The CDC’s Adolescent Behaviors and Experiences Survey defined emotional abuse as being sworn at, insulted, or put down.

55% of High Schoolers Were Emotionally Abused by an Adult During Lockdown

(Photo: Pavlo Plakhotia, Adobe Stock)

The majority of high school students were emotionally abused by a parent or another adult at home during the height of the pandemic lockdown in 2020, according to new survey results released Thursday by the Centers for Disease Control and Prevention (CDC).

The survey findings, which were published as a series of reports, are based on the responses of 7,705 high school students. The Adolescent Behaviors and Experiences Survey, given during the first half of 2021, asked about high school students’ experiences in 2020.

Defined as being sworn at, insulted, or put down, 55% of respondents said they experienced emotional abuse at home. Nearly three-quarters of those students identified as lesbian, gay, or bisexual, and 63% were female. Additionally, 11.3% said they suffered physical abuse — including hitting, beating or kicking — by an adult in the home.  

“These data echo a cry for help,” Dr. Debra Houry, the CDC’s acting principal deputy director, wrote in a statement. “The COVID-19 pandemic has created traumatic stressors that have the potential to further erode students’ mental wellbeing.”

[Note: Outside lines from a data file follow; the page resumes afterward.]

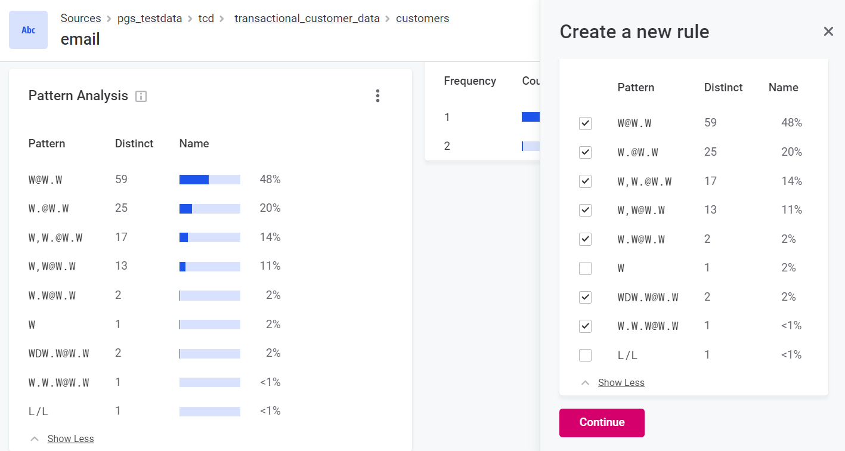Image resolution: width=845 pixels, height=451 pixels.
Task: Navigate to customers breadcrumb
Action: point(422,18)
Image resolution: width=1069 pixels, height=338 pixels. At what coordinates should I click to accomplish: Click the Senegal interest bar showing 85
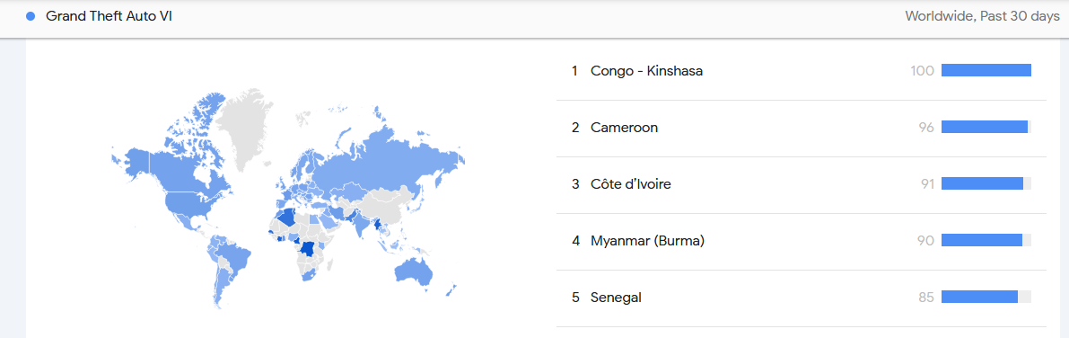(x=986, y=297)
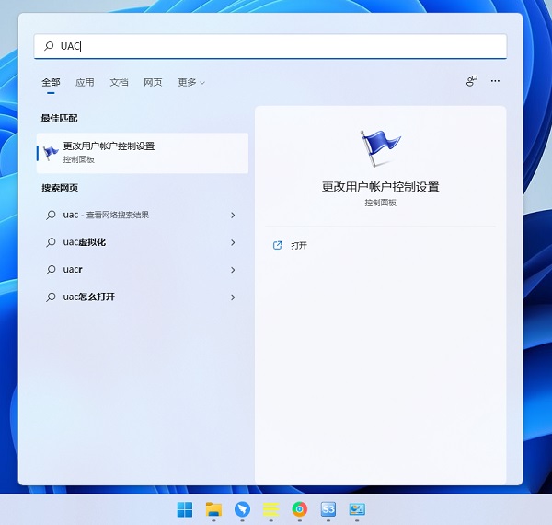
Task: Launch Chrome browser from the taskbar
Action: point(299,509)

According to NBC News, during a call with reporters Thursday, Kathleen Ethier, director of the CDC’s Division of Adolescent and School Health, said the survey results emphasized “the degree to which families were experiencing stress” during the pandemic. However, she noted it remains unclear how significant a role the lockdown played in the findings.

“There is no way to know specifically whether our findings reflect something new due to the pandemic or existing levels of abuse from prior to the pandemic,” Ethier added.

Although there are few nationally representative samples of emotional abuse in children taken prior to the pandemic, the number appears to represent a significant increase, says NBC. In 2014, the National Survey of Children’s Exposure to Violence found 15.7% of children ages 14 to 17 had experienced emotional abuse in the previous year.

Hilit Kletter, a child psychologist at Stanford Children’s Health and the director of the Stress and Resilience Clinic, told NBC the uncertainty of the pandemic, working from home, caring for sick family members, and remote schooling, all while the normal social support systems that parents rely on were taken away, are likely to have contributed to an increase in parental stress.  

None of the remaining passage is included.